Search code examples
c++rrcpprcppparallel

Undefined reference to a custom function in a worker (C++ and RcppParallel)


I'm new to C++ programming, trying to experiment with Rcpp through R. I created a function to produce all possible k-mers from a string. It works well in the serial form of it:

#include <Rcpp.h>
#include <string>
#include <iostream>
#include <ctime>
// using namespace Rcpp;

// [[Rcpp::export]]
std::vector< std::string > cpp_kmer( std::string s, int k ){
  std::vector< std::string > kmers;
  int seq_loop_size = s.length() - k+1;
  for ( int z=0; z < seq_loop_size; z++ ) {
    std::string  kmer;
    kmer = s.substr( z, k );
    kmers.push_back( kmer ) ;
  }
  return kmers;
}

However, when I try to use this function in a parallel implementation (using RcppParallel), with the code below:

#include <Rcpp.h>
#include <string>
#include <iostream>
#include <ctime>
using namespace Rcpp;

// [[Rcpp::depends(RcppParallel)]]
#include <RcppParallel.h>
using namespace RcppParallel;

struct p_cpp_kmer : public Worker {
  // input string
  std::vector< std::string > seqs;
  int k;
  std::vector< std::string > cpp_kmer( std::string s, int k );
  // destination list
  List output;
  std::string
    sub_s;
  // initialize with source and destination
  p_cpp_kmer(std::vector< std::string > seqs, int k, List output) 
    : seqs(seqs), k(k), output(output) {}

  // calculate k-mers for the range of sequences requested
  void operator()(std::size_t begin, std::size_t end) {
    for (std::size_t i = begin; i < end; i++)
      sub_s = seqs[i];
      cpp_kmer(sub_s, k);
  }
};

// [[Rcpp::export]]
List par_cpp_kmer(std::vector< std::string > seqs, int k, bool v){
  // allocate output list 
  List outpar(num_seqs);
  int num_seqs = seqs.size();
  // p_cpp_kmer functor (pass input and output matrixes)
  p_cpp_kmer par_kmer(seqs, k, outpar);
  parallelFor(0, num_seqs, par_kmer);
  return wrap(outpar);
}

std::vector< std::string > cpp_kmer( std::string s, int k ){
  std::vector< std::string > kmers;
  int seq_loop_size = s.length() - k+1;
  for ( int z=0; z < seq_loop_size; z++ ) {
    std::string  kmer;
    kmer = s.substr( z, k );
    kmers.push_back( kmer ) ;
  }
  return kmers;
}

It fails to compile, giving an: undefined reference to p_cpp_kmer::cpp_kmer(std::string, int)' error.

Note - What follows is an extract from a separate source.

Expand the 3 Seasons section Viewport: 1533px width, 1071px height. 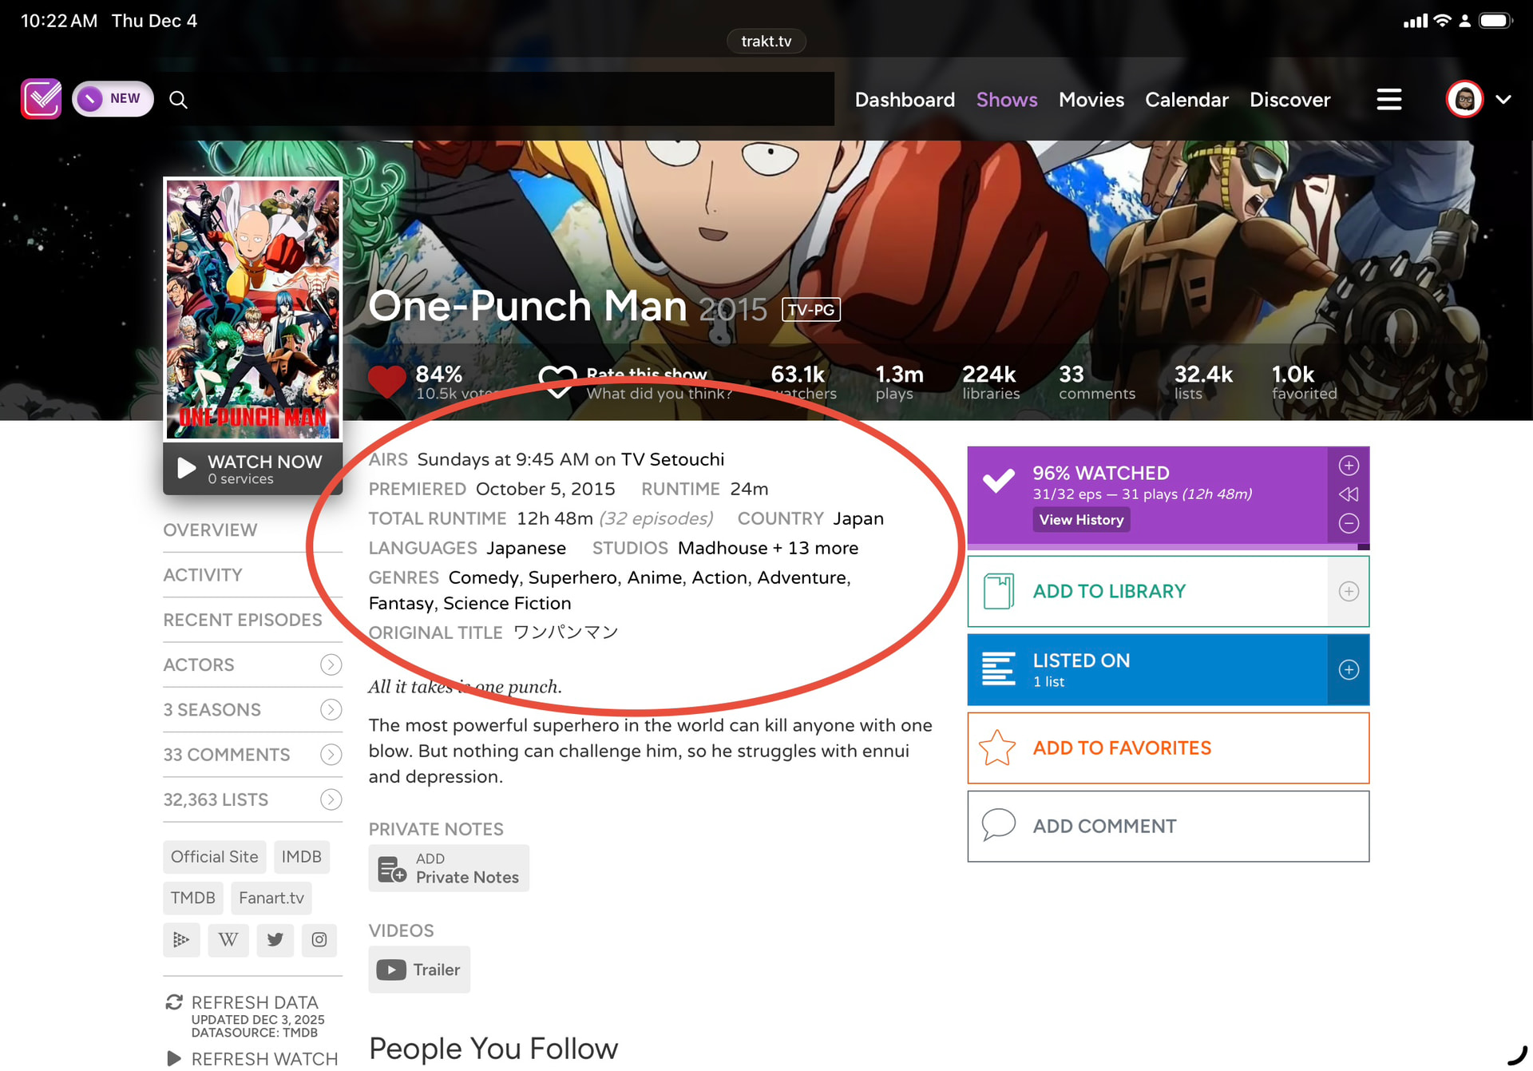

I know it has to do with declaring/referencing the cpp_kmer, but I just can't figure out where/how to do so appropriately (due to my lack of knowledge in C++).

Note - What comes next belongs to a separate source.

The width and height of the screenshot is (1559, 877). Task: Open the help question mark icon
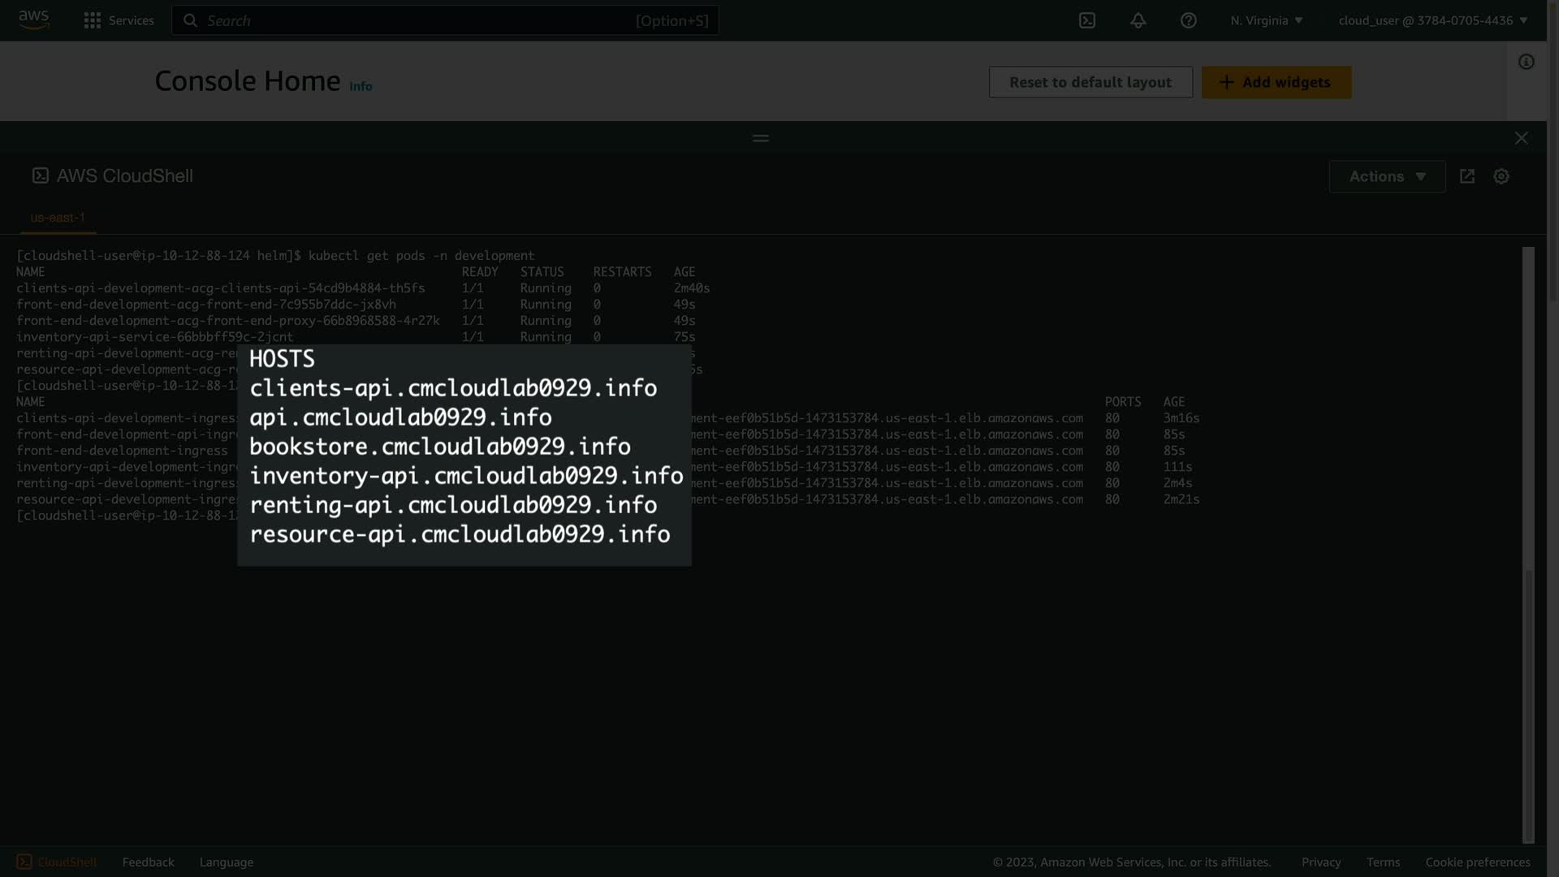[x=1188, y=20]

Thank you very much in advance.


Solution

  • What happens is that your p_cpp_kmer struct declares a cpp_kmer method but it is never defined. Instead what is defined later is the free function cpp_kmer.

    You declare this method

    std::vector< std::string > cpp_kmer( std::string s, int k );
    

    You seem to want to use it:

    void operator()(std::size_t begin, std::size_t end) {
      for (std::size_t i = begin; i < end; i++)
        sub_s = seqs[i];
        cpp_kmer(sub_s, k);
    }
    

    But instead you define the free function cpp_kmer here:

    std::vector< std::string > cpp_kmer( std::string s, int k ){
      std::vector< std::string > kmers;
      int seq_loop_size = s.length() - k+1;
      for ( int z=0; z < seq_loop_size; z++ ) {
        std::string  kmer;
        kmer = s.substr( z, k );
        kmers.push_back( kmer ) ;
      }
      return kmers;
    }
    

    You could either remove the definition of the cpp_kmer method in the struct so that the free function is used, or actually define it.

    There are additional problems with the code:

    • In your operator() you discard the result. I guess you mean to have this instead output[i] = cpp_kmer(sub_s, k);

    • even if you do something like the above the code is unsafe, because output[i] = cpp_kmer(sub_s, k); allocates R objects (each individual R string and the string vector) , that cannot happen in a separate thread.

    If you really want to do this in parallel, you need to make sure that you don't allocate any R object in the workers.

    Furthermore, writing parallel code is much easier when you consider using C++11 and the tbb library that is underlying RcppParallel. For example:

    #include <Rcpp.h>
    #include <RcppParallel.h>
    
    using namespace Rcpp;
    using namespace RcppParallel;
    
    // [[Rcpp::depends(RcppParallel)]]
    // [[Rcpp::plugins(cpp11)]]
    
    using string_vector = std::vector< std::string > ; 
    using list_string_vector = std::vector<string_vector> ;
    
    // [[Rcpp::export]]
    list_string_vector par_cpp_kmer( string_vector  seqs, int k, bool v){
      int num_seqs = seqs.size() ;
    
      list_string_vector out(num_seqs) ;
    
      tbb::parallel_for( 0, num_seqs, 1, [&seqs,k,&out](int i){
        std::string& s = seqs[i] ;
        int seq_loop_size = s.length() - k+1;
    
        std::vector<std::string> vec(seq_loop_size) ;
        for ( int z=0; z < seq_loop_size; z++ ) {
          vec[z] = s.substr( z, k );
        }
        out[i] = vec ;
    
      }) ;
      return out ;
    }
    

    This is assuming that std::string can be allocated in separate threads:

    > par_cpp_kmer( c("foobar", "blabla"), 3 )
    [[1]]
    [1] "foo" "oob" "oba" "bar"
    
    [[2]]
    [1] "bla" "lab" "abl" "bla"